Shehan: I’m sorry but the period from 1970 – 2013 is not a short period of time. It is 43 years. It is more than enough time for any accelerating trend in temperatures to be visible in the graph, and it is not. In fact if you increase the time period beyond 43 years, the lack of an accelerating trend, or indeed any positive trend, in this millennium, is even clearer and more pronounced in contrast to the data that precedes it:
http://www.woodfortrees.org/plot/hadcrut4gl/from:1940/to:2013
Again, no statistical analysis required. It’s simply obvious, using nothing but your eyes, that temperatures cannot be said to be “rising at an increasing rate”. They’re not.

D Böehm
January 6, 2013 5:57 am

Regarding Mr Shehan’s descent into ad hominem name-calling, he is trying to cover up the fact that there has been no acceleration of global warming — the crux of his alarmist beliefs, as demonstrated by his posting of John Cook’s dishonest cartoon of rapidly accelerating global temperatures — something that even the UN/IPCC admits is not happening.
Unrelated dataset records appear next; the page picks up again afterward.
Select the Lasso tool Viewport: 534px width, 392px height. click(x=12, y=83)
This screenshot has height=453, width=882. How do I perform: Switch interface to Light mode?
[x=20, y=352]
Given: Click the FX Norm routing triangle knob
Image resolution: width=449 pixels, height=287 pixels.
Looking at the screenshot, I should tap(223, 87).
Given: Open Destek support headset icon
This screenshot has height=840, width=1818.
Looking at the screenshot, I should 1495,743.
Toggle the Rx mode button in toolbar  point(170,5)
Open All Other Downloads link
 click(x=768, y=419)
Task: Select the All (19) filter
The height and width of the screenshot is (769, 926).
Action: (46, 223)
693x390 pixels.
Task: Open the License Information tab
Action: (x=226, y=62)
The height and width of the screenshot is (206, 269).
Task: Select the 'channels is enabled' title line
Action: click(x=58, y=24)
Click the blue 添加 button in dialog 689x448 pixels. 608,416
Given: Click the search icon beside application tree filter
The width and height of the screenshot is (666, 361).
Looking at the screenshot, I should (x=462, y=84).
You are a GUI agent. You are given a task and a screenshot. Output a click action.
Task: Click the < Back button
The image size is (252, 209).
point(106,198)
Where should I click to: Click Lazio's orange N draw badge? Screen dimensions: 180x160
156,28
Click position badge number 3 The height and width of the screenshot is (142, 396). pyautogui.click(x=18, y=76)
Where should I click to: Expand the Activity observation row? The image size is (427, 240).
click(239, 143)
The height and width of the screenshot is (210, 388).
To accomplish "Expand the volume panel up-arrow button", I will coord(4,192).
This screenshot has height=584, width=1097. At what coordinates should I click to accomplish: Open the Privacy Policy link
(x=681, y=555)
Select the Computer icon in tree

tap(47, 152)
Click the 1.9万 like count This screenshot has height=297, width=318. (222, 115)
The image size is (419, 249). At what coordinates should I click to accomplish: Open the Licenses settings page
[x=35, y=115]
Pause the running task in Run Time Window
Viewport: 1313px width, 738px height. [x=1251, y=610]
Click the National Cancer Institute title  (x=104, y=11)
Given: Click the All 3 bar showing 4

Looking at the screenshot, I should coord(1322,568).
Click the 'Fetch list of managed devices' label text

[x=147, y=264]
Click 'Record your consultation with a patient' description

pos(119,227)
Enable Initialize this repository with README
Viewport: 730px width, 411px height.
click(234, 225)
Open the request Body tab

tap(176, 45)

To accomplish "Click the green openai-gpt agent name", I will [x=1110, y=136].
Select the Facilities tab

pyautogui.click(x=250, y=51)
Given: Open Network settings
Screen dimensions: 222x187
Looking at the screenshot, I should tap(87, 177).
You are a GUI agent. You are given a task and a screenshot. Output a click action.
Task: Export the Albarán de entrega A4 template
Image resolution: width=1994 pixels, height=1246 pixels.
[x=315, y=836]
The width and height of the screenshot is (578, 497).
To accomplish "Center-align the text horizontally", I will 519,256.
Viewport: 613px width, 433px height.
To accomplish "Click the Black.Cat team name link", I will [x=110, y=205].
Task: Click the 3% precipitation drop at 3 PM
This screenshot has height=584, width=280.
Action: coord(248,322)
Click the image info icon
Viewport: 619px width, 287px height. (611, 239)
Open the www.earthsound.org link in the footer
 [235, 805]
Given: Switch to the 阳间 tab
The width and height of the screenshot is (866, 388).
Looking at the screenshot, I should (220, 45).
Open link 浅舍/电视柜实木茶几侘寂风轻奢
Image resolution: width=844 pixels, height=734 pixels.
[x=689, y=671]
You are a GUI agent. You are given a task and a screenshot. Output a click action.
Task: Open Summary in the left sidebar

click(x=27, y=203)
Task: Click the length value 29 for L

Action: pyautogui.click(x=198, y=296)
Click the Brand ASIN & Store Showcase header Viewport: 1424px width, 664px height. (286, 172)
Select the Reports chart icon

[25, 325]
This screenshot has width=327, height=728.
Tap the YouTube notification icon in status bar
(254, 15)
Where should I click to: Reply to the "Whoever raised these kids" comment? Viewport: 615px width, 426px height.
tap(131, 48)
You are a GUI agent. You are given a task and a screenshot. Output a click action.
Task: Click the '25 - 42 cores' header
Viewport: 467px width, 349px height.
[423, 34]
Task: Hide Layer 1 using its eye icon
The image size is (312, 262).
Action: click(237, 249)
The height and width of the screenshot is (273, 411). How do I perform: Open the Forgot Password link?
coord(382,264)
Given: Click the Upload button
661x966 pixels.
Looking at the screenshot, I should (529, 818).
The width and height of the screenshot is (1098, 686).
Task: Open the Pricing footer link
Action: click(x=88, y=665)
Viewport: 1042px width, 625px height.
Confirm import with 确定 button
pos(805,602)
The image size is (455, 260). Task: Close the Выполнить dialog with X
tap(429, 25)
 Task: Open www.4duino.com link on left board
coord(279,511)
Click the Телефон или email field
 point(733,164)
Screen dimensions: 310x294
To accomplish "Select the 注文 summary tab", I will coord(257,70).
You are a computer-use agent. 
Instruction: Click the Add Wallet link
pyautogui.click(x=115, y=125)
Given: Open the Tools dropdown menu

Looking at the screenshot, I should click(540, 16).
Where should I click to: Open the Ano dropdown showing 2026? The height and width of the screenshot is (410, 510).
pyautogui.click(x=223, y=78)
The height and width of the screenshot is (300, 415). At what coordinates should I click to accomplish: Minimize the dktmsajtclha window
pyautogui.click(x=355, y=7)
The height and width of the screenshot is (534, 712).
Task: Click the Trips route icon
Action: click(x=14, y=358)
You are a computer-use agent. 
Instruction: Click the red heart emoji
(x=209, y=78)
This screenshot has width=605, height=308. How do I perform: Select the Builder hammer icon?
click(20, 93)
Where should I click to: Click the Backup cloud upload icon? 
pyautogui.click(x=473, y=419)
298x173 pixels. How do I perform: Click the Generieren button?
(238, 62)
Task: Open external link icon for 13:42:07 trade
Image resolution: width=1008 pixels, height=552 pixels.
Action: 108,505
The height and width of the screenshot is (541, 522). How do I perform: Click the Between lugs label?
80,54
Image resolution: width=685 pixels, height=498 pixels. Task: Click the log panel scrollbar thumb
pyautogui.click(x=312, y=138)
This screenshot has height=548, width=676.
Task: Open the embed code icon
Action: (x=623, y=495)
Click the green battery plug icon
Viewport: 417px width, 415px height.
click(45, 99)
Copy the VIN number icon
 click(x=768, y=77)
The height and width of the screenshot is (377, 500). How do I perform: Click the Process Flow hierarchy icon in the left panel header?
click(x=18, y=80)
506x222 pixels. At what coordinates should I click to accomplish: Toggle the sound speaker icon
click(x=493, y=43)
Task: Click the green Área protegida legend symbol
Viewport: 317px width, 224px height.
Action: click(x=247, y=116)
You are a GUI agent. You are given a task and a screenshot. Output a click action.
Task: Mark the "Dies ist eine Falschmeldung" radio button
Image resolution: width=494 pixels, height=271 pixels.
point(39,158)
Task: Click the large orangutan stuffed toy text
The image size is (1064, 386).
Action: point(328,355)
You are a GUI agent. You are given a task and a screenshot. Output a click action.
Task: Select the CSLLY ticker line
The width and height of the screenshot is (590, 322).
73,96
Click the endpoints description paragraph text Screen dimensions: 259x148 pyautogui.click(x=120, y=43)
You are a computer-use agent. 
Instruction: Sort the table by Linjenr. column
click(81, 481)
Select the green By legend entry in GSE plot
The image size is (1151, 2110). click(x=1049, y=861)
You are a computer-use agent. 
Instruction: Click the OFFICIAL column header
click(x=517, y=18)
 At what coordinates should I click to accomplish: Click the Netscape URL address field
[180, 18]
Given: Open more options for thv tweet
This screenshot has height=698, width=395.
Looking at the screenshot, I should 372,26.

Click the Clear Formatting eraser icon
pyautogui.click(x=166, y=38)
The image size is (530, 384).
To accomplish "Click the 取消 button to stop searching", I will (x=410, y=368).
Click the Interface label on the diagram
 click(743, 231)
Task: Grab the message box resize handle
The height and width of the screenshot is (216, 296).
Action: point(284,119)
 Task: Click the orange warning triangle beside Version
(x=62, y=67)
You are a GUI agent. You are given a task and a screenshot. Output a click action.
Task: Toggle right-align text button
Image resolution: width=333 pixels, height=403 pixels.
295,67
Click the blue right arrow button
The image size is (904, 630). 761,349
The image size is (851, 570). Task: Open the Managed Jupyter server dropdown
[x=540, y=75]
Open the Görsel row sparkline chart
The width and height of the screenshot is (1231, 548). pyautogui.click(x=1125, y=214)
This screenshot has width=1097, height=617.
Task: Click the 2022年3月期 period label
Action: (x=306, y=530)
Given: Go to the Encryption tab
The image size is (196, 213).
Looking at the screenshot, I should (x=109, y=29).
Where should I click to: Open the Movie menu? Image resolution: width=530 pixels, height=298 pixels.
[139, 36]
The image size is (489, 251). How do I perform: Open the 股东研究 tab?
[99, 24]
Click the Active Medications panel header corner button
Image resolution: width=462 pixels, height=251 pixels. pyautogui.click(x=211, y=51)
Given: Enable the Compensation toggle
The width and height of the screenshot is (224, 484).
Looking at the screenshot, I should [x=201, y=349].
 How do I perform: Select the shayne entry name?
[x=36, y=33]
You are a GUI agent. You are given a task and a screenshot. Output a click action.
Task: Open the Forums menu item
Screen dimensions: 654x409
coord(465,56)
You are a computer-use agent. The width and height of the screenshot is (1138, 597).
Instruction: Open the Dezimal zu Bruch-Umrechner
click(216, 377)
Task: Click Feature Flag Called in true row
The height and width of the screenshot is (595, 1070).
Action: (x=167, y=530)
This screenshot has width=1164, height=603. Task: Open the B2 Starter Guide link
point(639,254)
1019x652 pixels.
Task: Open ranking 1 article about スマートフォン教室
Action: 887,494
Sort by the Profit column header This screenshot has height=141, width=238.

I have posted numerous links above, showing conclusively that there is no acceleration in the natural global warming trend, and in fact, that global warming has stopped for the past decade. Shehan’s lame response is that I am “blowing smoke” and “cherry picking”. He needs to go tell the HadCRUT folks that their data is wrong. He needs to go tell U of Huntsville climate scientists that their satellite data is wrong. He needs to go tell Prof Richard Lindzen that Lindzen is wrong. And he needs to explain why the very long term trend charts I posted are “cherry-picking”. Simply asserting that nonsense shows Shehan’s desperation. In the end, Shehan’s argument rests on baseless assertions; opinions unsupported by testable, falsifiable scientific evidence.
But Shehan cannot go and argue with any of those sources, because he would be laughed at by folks who know more than he does — doubled and squared. Shehan hates the fact that I am simply showing what others have found: that there is no acceleration in the natural global warming trend, and that the trend is the same whether CO2 is low or high. Those experts debunk Shehan’s ‘acceleration’ nonsense. He doesn’t like it, but he is too chicken to go straight to those sources and argue with them. He would only be ridiculed by people much more knowledgeable than Mr Shehan.